Waiter cafe mengantarkan pesanan mereka berdua ke meja lalu berkata, "Silakan pesanannya, Mas, Mbak. Kalau mau nambah orderan bisa langsung ke meja display ya!" Dia pun berlalu dari meja tersebut.

"Ohh, keren dong sudah sarjana. Memang umur kamu berapa sih?" selidik William yang mulai penasaran dan tertarik mengenal Emmy lebih dekat.

"Aku dua dua tahun, Om. Kalau Om William usia berapa?" sahut Emmy seperti layaknya orang berkenalan dan sama-sama kepo pastinya.

William terbatuk-batuk karena ditanya umurnya yang memang pantas dipanggil dengan sebutan 'Om'. Dengan sigap Emmy menghampiri William lalu menepuk-nepuk punggung pria itu. "Kucariin air putih ya, Om! Bentar—" Dia lalu berlari kecil ke kasir untuk membelikan William sebotol air mineral untuk melegakan tenggorokan.
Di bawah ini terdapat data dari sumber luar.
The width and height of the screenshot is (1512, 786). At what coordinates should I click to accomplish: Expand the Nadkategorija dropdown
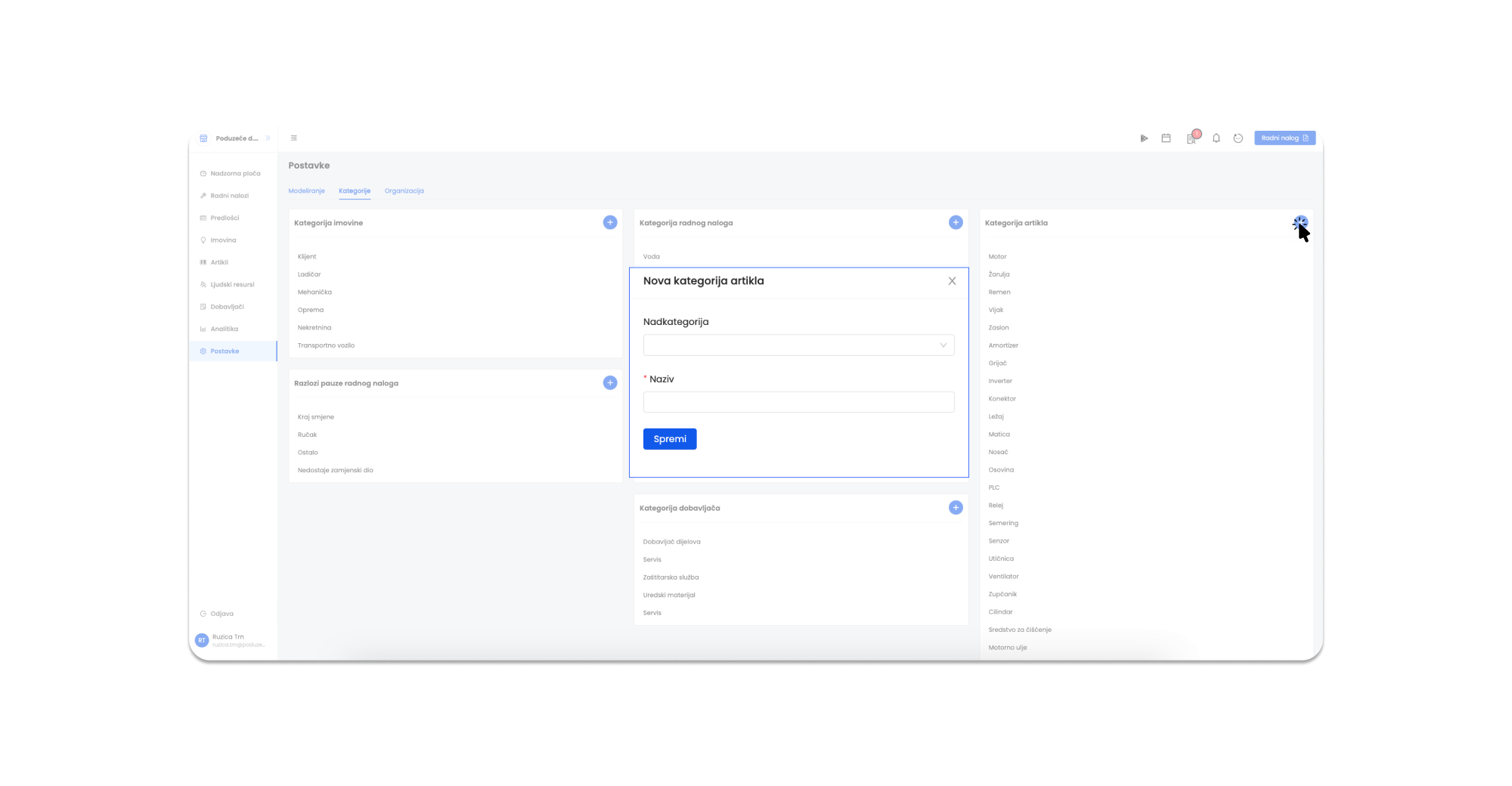click(798, 345)
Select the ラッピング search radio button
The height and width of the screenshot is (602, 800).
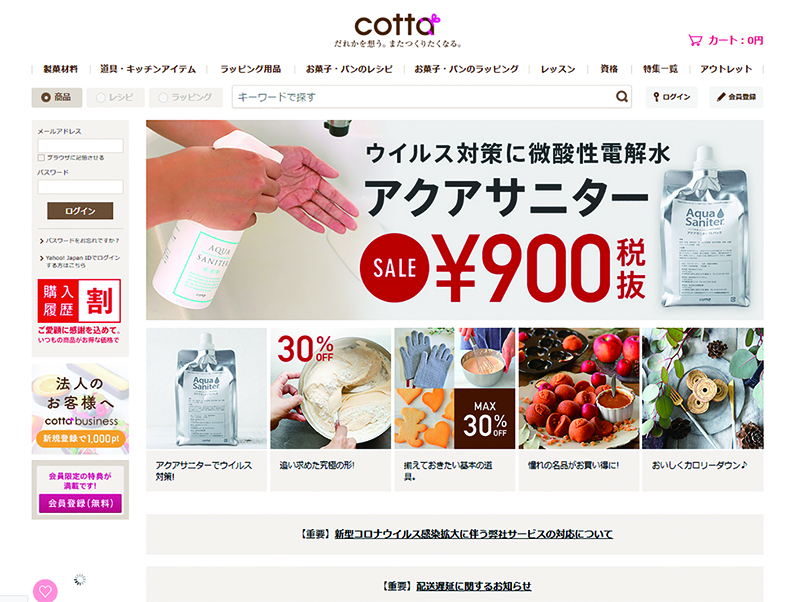[x=186, y=97]
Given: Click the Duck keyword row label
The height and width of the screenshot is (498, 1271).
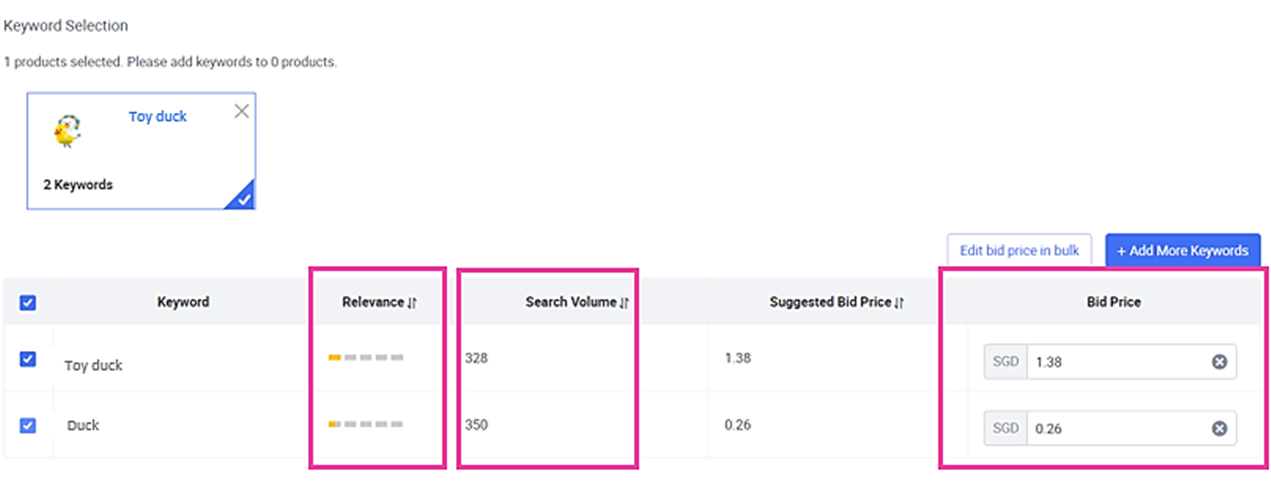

'Busettt, kita nih beda lima belas tahun. Hmm ... berasa old banget gue!' batin William sambil meminum air mineral kemasan yang dibelikan Emmy.

"Aku usia tiga tujuh, kenapa emang?" jawab William.

"Nggak kenapa-kenapa, kok gitu amat nanyanya sih, Om!" Emmy pun mencebik lalu memalingkan wajahnya ke kaca jendela cafe sambil mengunyah muffin blueberry favoritnya.

'Wow, kalau seumuran dia kayaknya wajar ya tukang ngambekan. Hmm!' batin William menilai temperamen Emmy yang nampaknya naik turun sesuai mood.

"Oya, selai blueberrynya cemong tuh!" William lalu membersihkan warna biru keunguan lengket itu dari tepi bibir Emmy. Dia menjilat jemarinya sambil menatap wajah gadis itu yang mendadak berwarna merah jambu.

"Thank you," ucap lirih Emmy. Dia mengerjap-ngerjapkan matanya gelisah sembari meminum Caramel Frappuccino miliknya. Setelah melirik jam tangan di pergelangan tangan William, dia pun berkata, "Om, apa mau nebeng taksi bareng sama aku? Tadi 'kan katanya dompet Om ilang dicopet di bandara!"

Mendengar tawaran yang dia butuhkan, William pun menjawab antusias, "Boleh. Yuk kita pulang, Beb!"

"Beb?!"

"Iya, 'kan kamu masih muda banget dan imut-imut, cocoklah kalau aku panggil 'Baby'," jawab William sambil terkekeh khas om-om.

"Nggak mau, Om. Panggil Emmy aja. Nanti aku dikirain sugar baby-nya, Om Will pula!" protes gadis itu galak dengan alis tertaut kesal.

William menggaruk-garuk kepalanya, nampaknya gadis imut itu super moody. Dia mendadak seperti merasa punya keponakan baru dan harus ekstra sabar momong bocah. Sisi baiknya adalah Emmy sangat simpatik dan gemar menolong orang, William suka itu.

"Oke, yuk cabut, Om. Kita cari taksi buat pulang bareng!" ajak Emmy menyunggingkan senyum berlesung pipitnya seraya bangkit dari kursi cafe.

Mereka berdua pun berjalan bersebelahan sambil menyeret koper masing-masing menuju ke pintu keluar Bandara Soekarno-Hatta. William yang biasanya tinggal perintah ini itu harus rela mencarikan taksi untuk Emmy dan dirinya. Namun, anehnya dia senang melakukannya. Ada apa gerangan dengan William?